GIVEN TEXT –
A Taste of Italy in Every Bite

Amari’s in Sandwich features new chef, top service and imported ingredients

By Katie Lofblad

I am very glad when I see a lot of empty plates coming back,” says Chef Gennaro Sferrazzr of  Amari Bar and Ristorante in Sandwich.

Sferrazzr joined the Amari family in March, and ever since, Amari’s has raised the culinary bar. Born in Naples, Italy, Sferrazzr attended culinary school on the Italian island of Ischia, near Capri, before moving to America in 1988. Since then, he has built a loyal following for Italian cuisine lovers across the Cape.

Amari_MG_3803Authenticity and attention to detail are the key components to Amari’s success.

“I care about the people who come in the restaurant,” says Sferrazzr. “The first step is the service. The second step is very good bread. The first bite of bread must be delicious, because if the bread is no good, you’ve already made up your mind,” says Sferrazzr. “I care about the first bite.”

Amari’s certainly doesn’t cut corners on flavor. Tomatoes, meats, and cheeses are imported directly from Italy, so true Italian flavors are never compromised. Fresh ingredients are at the heart of Sferrazzr’s dishes.

Amari’s is constantly improving its menu, based on customer feedback and new recipes Sferrazzr brings back from his yearly pilgrimages to Italy.

TASK A –
Using the Amari's article, answer:
(i) In which city was Gennaro Sferrazzr born?
(ii) Which ingredients does Amari's import directly from Italy?
(iii) In what month did Sferrazzr join the Amari family?

Stored items from a collection –

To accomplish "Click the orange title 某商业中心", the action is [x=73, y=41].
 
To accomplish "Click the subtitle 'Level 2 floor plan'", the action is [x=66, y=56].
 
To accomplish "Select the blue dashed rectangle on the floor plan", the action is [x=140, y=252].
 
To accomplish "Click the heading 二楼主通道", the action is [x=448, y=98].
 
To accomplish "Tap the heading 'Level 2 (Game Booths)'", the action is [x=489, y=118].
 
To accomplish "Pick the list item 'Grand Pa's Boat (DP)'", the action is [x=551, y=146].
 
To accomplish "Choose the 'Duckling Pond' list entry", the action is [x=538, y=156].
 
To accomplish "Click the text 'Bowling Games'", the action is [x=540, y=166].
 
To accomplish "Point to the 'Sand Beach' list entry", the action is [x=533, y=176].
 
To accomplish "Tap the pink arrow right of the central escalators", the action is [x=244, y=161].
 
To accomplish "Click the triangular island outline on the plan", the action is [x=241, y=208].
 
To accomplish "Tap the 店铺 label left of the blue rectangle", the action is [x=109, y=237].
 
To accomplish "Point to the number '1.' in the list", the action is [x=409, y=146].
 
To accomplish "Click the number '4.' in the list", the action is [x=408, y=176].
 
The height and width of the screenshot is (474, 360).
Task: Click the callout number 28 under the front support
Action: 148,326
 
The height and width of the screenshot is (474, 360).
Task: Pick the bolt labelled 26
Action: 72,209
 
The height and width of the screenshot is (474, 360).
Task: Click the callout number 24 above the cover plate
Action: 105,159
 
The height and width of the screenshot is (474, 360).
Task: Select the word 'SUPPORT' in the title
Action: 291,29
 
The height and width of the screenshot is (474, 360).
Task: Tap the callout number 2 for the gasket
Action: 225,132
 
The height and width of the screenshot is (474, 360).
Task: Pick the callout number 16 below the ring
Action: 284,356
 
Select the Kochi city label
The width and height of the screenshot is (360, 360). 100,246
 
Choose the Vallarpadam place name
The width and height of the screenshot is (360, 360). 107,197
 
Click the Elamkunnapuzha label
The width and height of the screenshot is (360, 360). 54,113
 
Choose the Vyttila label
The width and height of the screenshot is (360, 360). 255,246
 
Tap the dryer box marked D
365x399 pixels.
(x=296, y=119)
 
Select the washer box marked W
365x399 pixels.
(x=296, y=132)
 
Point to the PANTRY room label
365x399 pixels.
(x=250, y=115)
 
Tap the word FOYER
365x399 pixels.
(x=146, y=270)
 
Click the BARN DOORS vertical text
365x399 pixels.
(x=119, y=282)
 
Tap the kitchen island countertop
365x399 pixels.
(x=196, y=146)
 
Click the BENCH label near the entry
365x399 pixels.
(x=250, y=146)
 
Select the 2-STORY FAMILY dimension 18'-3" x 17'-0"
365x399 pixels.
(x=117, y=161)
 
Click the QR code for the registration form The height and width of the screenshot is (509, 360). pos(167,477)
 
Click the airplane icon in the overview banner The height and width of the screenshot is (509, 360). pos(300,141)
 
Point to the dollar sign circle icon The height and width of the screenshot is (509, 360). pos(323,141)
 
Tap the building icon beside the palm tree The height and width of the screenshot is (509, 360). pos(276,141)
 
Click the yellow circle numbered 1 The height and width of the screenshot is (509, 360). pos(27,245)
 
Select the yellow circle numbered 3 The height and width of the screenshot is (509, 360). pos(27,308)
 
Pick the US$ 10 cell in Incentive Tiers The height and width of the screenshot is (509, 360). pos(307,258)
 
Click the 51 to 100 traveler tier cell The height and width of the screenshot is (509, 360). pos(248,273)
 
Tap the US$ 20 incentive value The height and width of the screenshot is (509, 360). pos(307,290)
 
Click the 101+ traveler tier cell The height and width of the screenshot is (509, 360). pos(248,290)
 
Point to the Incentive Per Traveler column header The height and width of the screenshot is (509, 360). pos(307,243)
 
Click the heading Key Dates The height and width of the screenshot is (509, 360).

TASK B –
Rewrite the records starting with the line that contains "Point to the Incentive" and going on through the end of the records, with 133 added to every coordinate in the answers. Include the requests and give only those lines.

FULL SOLUTION A –
(i) Naples, Italy
(ii) Tomatoes, meats, and cheeses
(iii) March

FULL SOLUTION B –
Point to the Incentive Per Traveler column header The height and width of the screenshot is (509, 360). pos(440,376)
 
Click the heading Key Dates The height and width of the screenshot is (509, 360).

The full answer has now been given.